Quando ouvíamos Dilma dizer "o candidato Serra", ou Serra "a Dilma", já imaginávamos que vinha lenha na conversa. A resposta tinha o tom da acusação, sempre acompanhada de um revide do outro candidato.
As acusações aumentaram o interesse dos espectadores mesmo que pessoas com boa formação abominam a baixaria. Entretanto, uma disputa mais acirrada mexe com a adrenalina e cai no gosto da maioria.
Tanto assim que os dois aproveitavam os raros momentos de excesso do adversário para avisar aos telespectadores que o outro havia abandonado o debate qualificado. Independentemente de quem seja seu candidato, deve concordar que identificar essa divisa imaginária no calor da discussão não é tarefa simples.
Todos nós, temos audição seletiva. De maneira geral, ouvimos e assimilamos o que vem ao encontro de nossos interesses, e nos afastamos das mensagens ou fatos que não nos interessam. Esse processo está presente de maneira acentuada nos debates políticos.

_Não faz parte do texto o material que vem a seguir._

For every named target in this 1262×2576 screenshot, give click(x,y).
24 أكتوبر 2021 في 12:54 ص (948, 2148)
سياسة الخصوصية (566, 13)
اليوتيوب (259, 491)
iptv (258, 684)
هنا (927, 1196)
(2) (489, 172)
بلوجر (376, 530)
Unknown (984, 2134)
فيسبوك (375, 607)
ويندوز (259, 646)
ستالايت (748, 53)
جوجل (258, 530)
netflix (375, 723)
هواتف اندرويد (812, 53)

A disputa pela Presidência da República permitiu que os dois candidatos, José Serra e Dilma Rousseff, aprimorassem a comunicação. Embora Serra tivesse muito mais experiência, devido às inúmeras campanhas políticas em que se envolveu, aperfeiçoou ainda mais a maneira de se comunicar. Dilma, caloura em campanhas eleitorais, aprendeu rápido, em poucos meses.

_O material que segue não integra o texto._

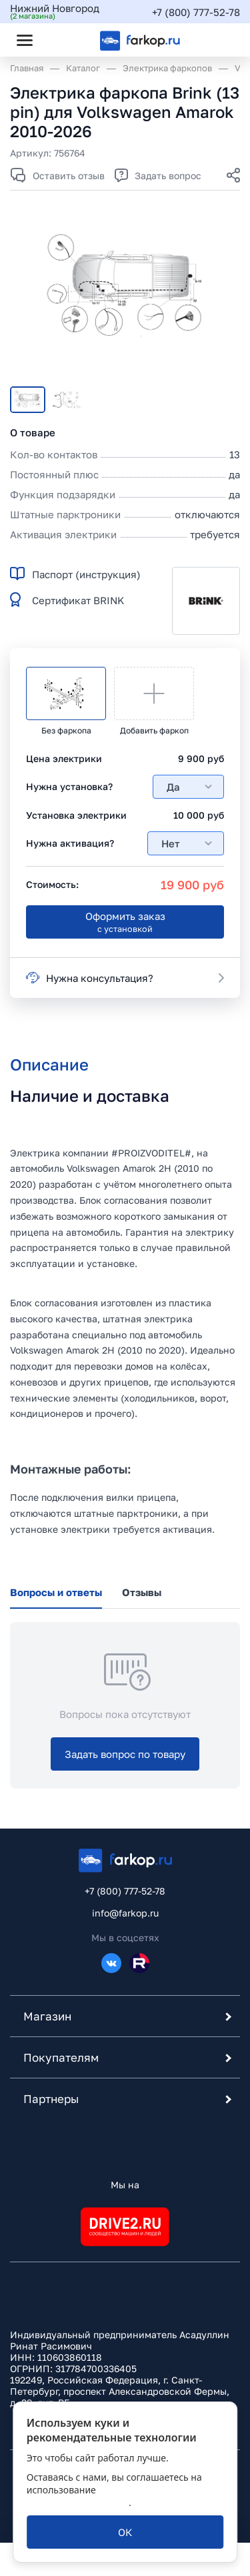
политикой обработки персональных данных (112, 2496)
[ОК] (125, 2532)
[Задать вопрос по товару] (125, 1754)
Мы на (125, 2184)
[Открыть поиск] (60, 40)
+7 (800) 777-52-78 (196, 12)
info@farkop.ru (125, 1913)
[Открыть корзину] (218, 40)
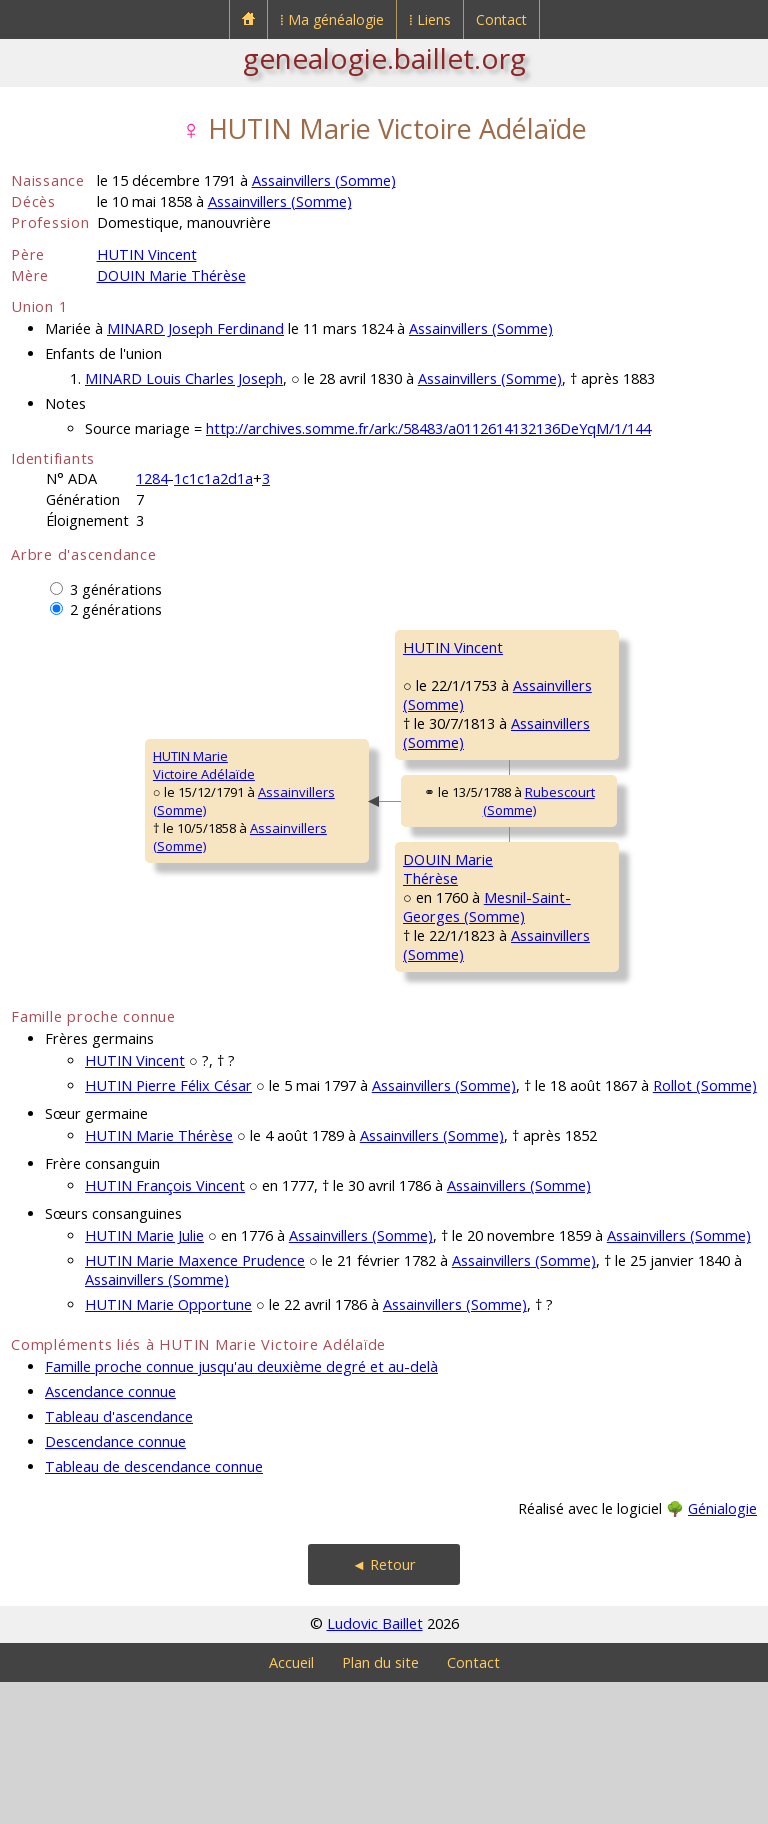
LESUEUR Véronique (589, 785)
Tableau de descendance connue (154, 1608)
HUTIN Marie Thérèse (159, 1277)
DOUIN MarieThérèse (316, 974)
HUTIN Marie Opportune (168, 1446)
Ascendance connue (110, 1533)
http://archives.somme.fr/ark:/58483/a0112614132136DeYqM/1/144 (428, 428)
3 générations (116, 589)
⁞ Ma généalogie (332, 19)
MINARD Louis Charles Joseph (184, 378)
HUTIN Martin (568, 647)
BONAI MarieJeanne (567, 1052)
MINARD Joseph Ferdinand (195, 328)
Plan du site (380, 1804)
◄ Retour (384, 1706)
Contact (501, 19)
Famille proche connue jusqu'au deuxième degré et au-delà (241, 1508)
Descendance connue (115, 1583)
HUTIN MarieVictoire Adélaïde (75, 836)
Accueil (291, 1804)
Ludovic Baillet (375, 1765)
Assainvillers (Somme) (324, 180)
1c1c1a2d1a (213, 478)
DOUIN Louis (566, 923)
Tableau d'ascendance (119, 1558)
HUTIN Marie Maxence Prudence (195, 1402)
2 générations (116, 609)
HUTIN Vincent (147, 254)
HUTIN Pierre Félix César (168, 1227)
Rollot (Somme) (705, 1227)
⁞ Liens (430, 19)
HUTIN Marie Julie (144, 1377)
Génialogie (722, 1650)
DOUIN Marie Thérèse (171, 275)
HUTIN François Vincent (165, 1327)
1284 (152, 478)
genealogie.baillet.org (384, 58)
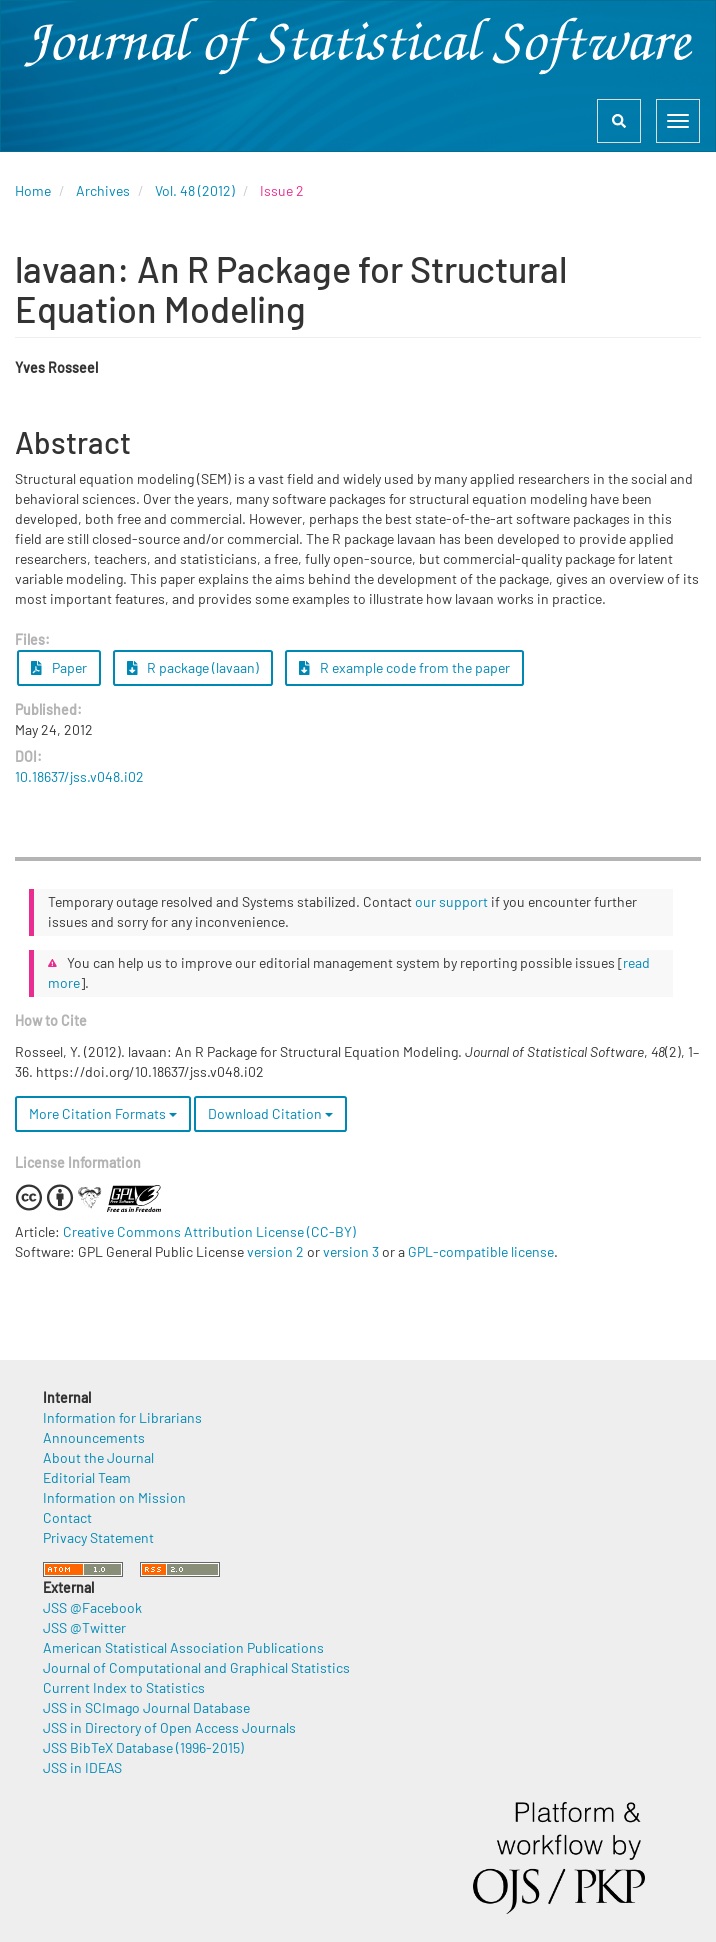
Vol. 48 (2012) (195, 190)
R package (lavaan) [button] (193, 667)
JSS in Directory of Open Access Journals (169, 1727)
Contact (67, 1517)
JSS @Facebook (92, 1607)
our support (451, 901)
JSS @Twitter (84, 1627)
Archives (103, 190)
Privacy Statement (98, 1537)
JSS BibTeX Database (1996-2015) (143, 1747)
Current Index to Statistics (124, 1687)
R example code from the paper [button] (404, 667)
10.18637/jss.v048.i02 (79, 776)
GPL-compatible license (481, 1251)
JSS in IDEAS (82, 1767)
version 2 (275, 1251)
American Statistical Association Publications (183, 1647)
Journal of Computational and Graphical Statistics (196, 1667)
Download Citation (270, 1113)
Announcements (94, 1437)
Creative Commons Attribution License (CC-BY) (209, 1231)
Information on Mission (114, 1497)
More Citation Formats (103, 1113)
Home (33, 190)
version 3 (351, 1251)
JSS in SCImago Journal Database (146, 1707)
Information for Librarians (122, 1417)
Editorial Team (87, 1477)
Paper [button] (59, 667)
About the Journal (98, 1457)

O maior problema de Dilma no início da campanha era a insegurança. Produzia pausas indevidas no meio do raciocínio, repetia palavras, exagerava no uso de expressões como "eu acho que" e "no que se refere" (cerca de dez em um único debate) e se valia de gestos demasiadamente estudados. Dava a impressão de que havia decorado as informações.
Serra como antipático, esse comportamento poderia afastá-lo dos eleitores. Consciente do problema procurou se mostrar mais simpático nos primeiros debates e nas entrevistas. Ficava evidente, entretanto, essa vontade de mudança, tirando assim parte da sua naturalidade.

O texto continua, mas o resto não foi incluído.